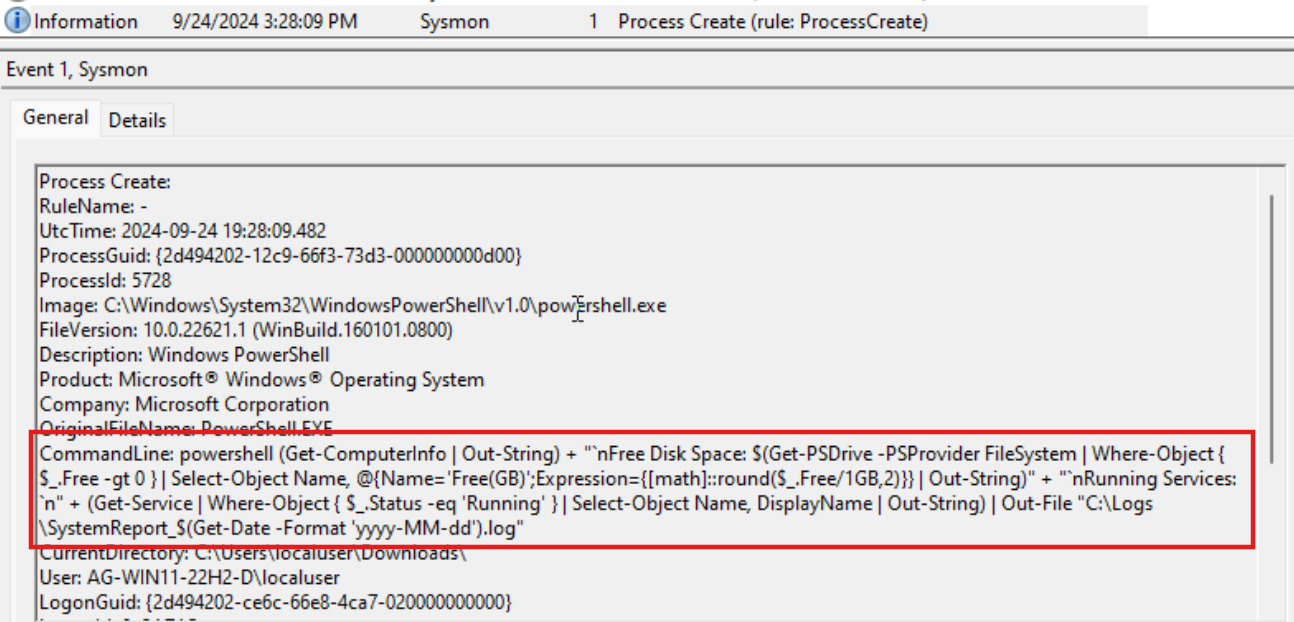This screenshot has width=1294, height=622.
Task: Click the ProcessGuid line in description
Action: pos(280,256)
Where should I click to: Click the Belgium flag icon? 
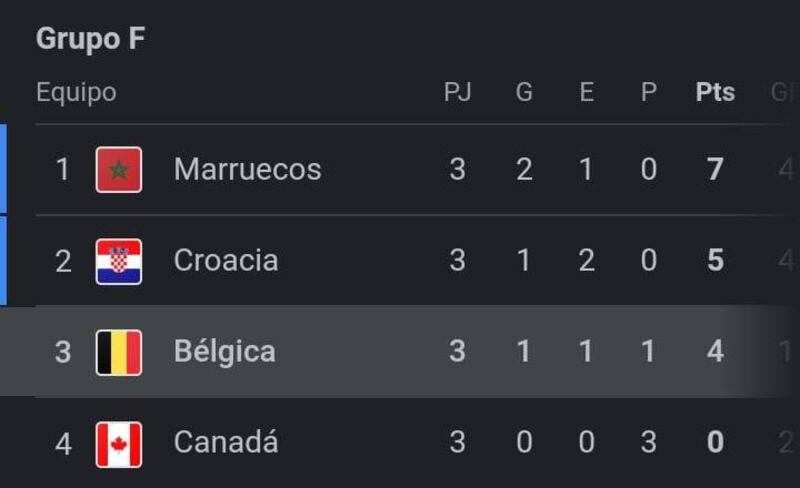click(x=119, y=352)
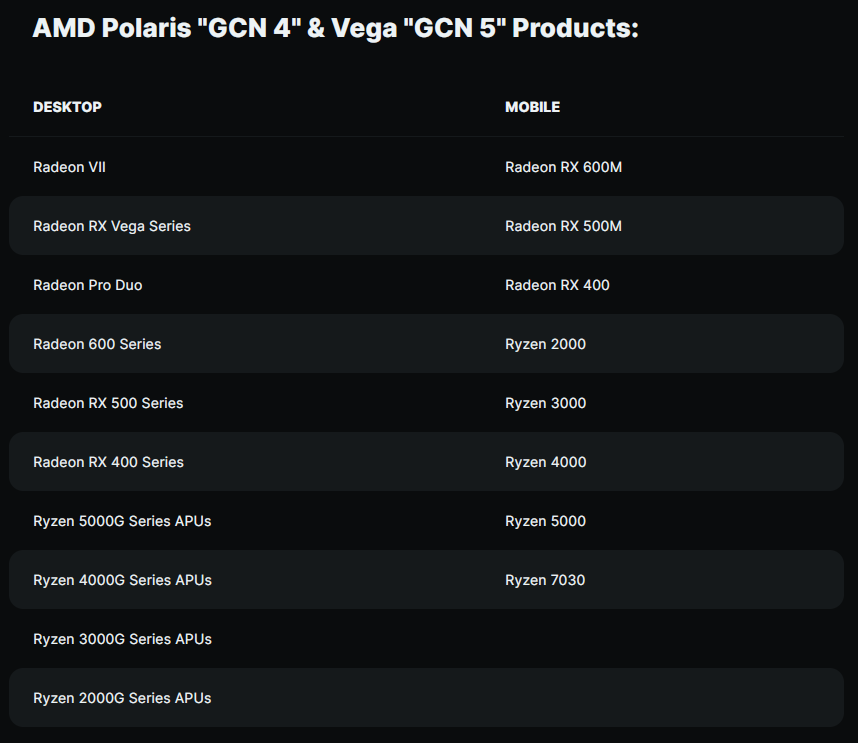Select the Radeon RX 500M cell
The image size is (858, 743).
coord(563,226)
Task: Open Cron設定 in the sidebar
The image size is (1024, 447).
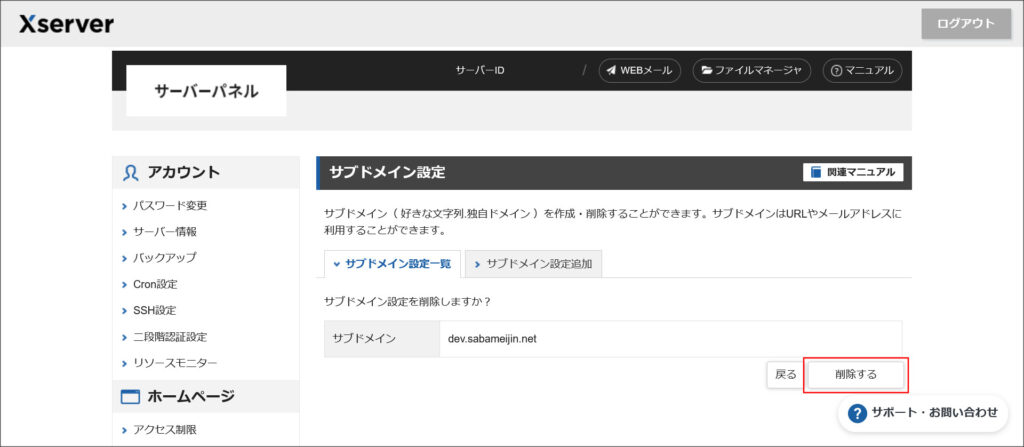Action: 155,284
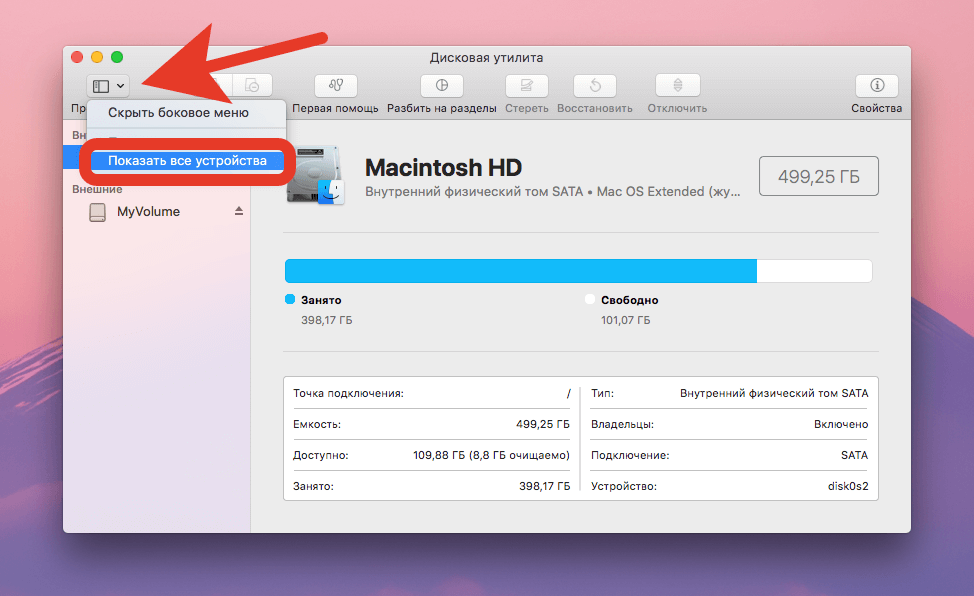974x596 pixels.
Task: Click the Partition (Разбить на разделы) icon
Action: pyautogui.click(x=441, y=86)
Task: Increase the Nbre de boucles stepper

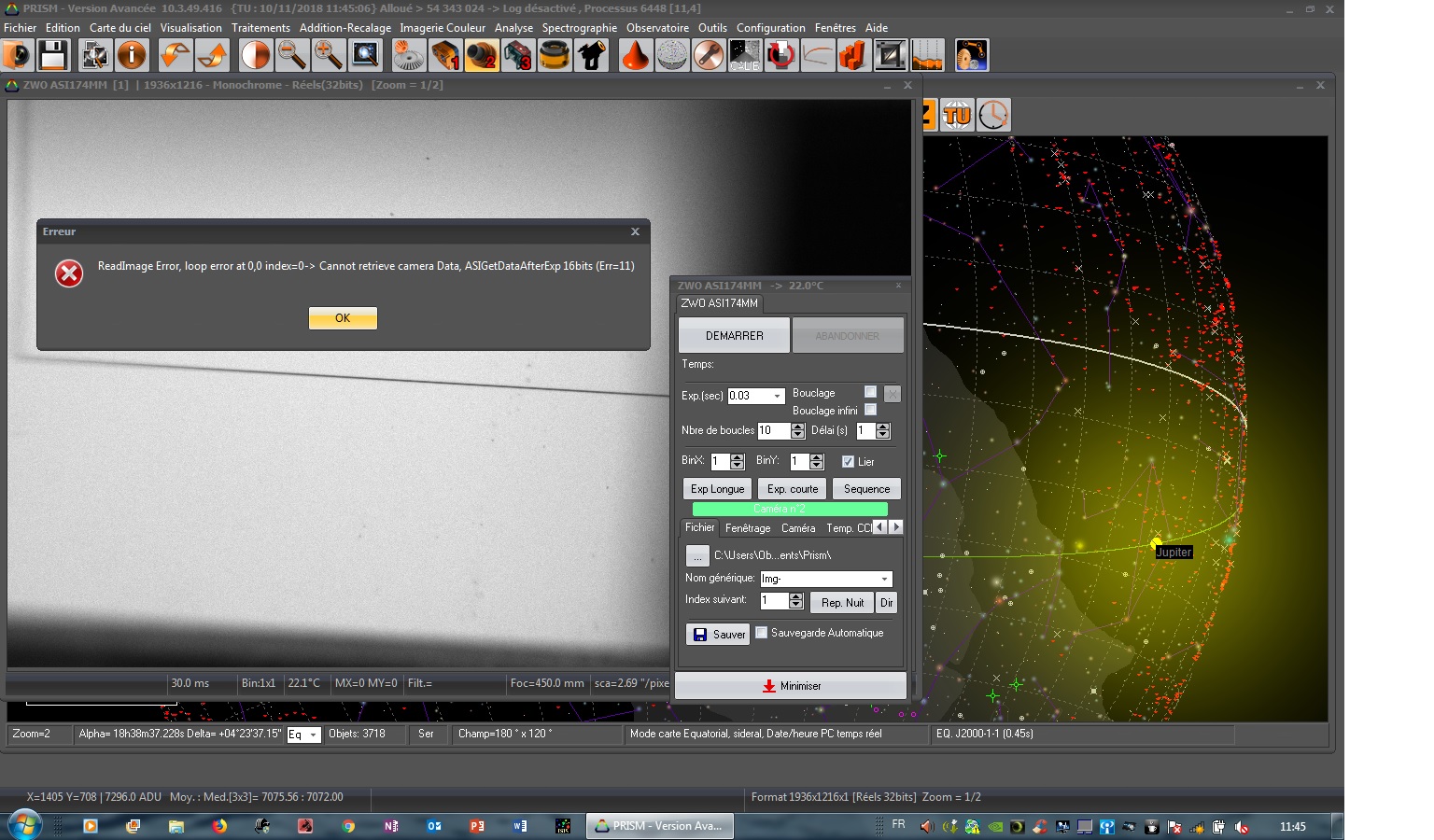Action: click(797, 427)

-----

**What needs to be done:**
Each line from the one containing "The image size is (1024, 447)." through the last line of the entries above is to be extracted exactly. Pictures are not part of the copy.

**Solution to this task:**
The image size is (1024, 447).
Action: 155,284
974x596 pixels.
Task: Click the Partition (Разбить на разделы) icon
Action: pyautogui.click(x=441, y=86)
Task: Increase the Nbre de boucles stepper

Action: click(797, 427)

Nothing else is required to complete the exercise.